Spam finger
I feel like my Bayesian spam filter is winning the arms race against spammers, or at least making the filtering process managable. One of the side effects of having my mail presorted is that I can evaluate which of my email addresses are attracting the most attention. Over the past few months I’ve been watching this statistic very closely, and found that two addresses produce an overwhelming majority of my garbage: mit.edu and uchicago.edu. The irony there is that I never use either address. Where are they harvesting my email from? My best guess is finger.
While companies tend to use more sophisticated directory systems, most universities use finger as an open white pages for students, faculty and administration. In the stone age of the internet, it was ostensibly the only way to find a person’s email address, and it still remains as the most effective means of tracking down a user of an academic network. In most cases, all one needs is a first or last name and the university they work for. On most unix systems, simply typing name@host.edu will return a list of entries in the host.edu database matching "name."
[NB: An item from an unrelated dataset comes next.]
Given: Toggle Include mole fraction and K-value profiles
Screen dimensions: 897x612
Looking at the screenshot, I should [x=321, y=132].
This is a veritable gold mine of data for spammers: current students that will be graduating at some point, starting families, and needing loads of xanax, valium and viagra to cope. All the spammer has to do to tap into the finger database is know a first or last name, query the server, and take the email address. Or, alternatively you can just finger all of the names, ranked in descending order of popularity thanks to the 1990 census statistics. Since Cameron is the 336th most common name, it’s no surprise that I’ve been getting a flood of email from my fingerable addresses.
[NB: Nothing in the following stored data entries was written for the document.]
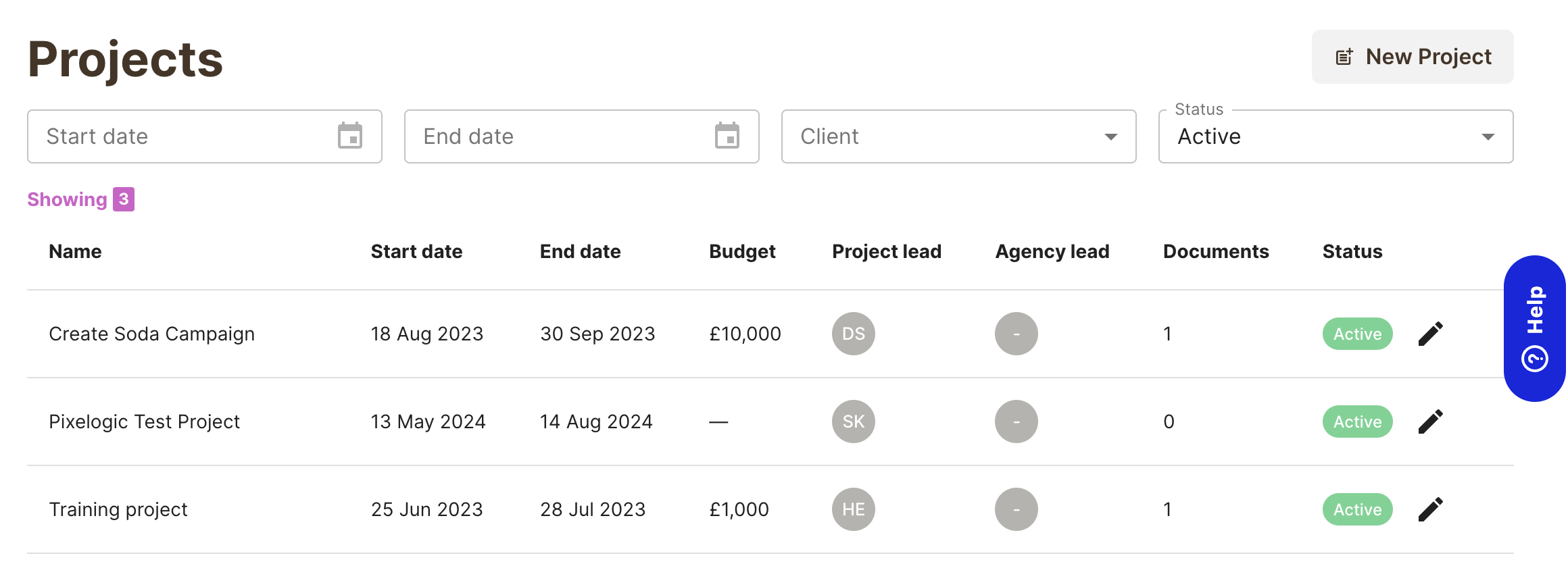This screenshot has width=1568, height=562.
Task: Open the Status dropdown showing Active
Action: (x=1336, y=136)
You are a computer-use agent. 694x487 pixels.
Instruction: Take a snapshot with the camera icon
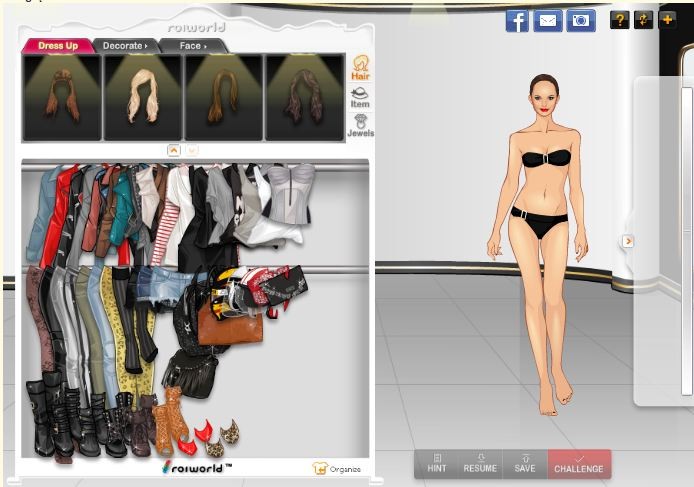(580, 20)
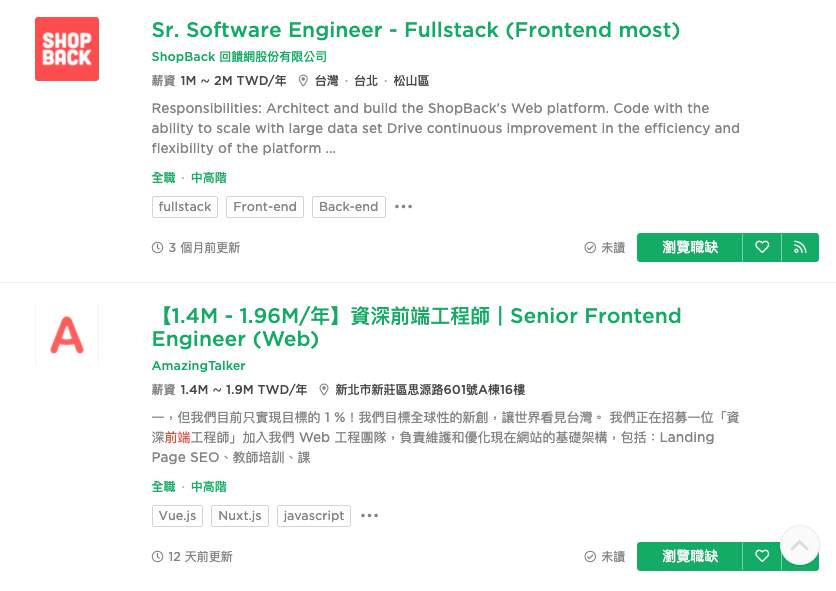The height and width of the screenshot is (591, 836).
Task: Click the scroll-to-top arrow button
Action: pos(799,545)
MIT does provide one level of indirection by giving each user an alias, mine being C-marlow. If you turn around and finger C-marlow at mit.edu, MIT responds with all of my contact information. I am in no way a privacy pundit, I just don’t appreciate getting unsolicited email. At this stage in the game, it seems to me that finger must die. Schools that still want to provide a directory service should do it through a web email interface, obscuring the addresses of students and employees. Otherwise they threaten to render their email addresses useless by serving them up wholesale to spammers.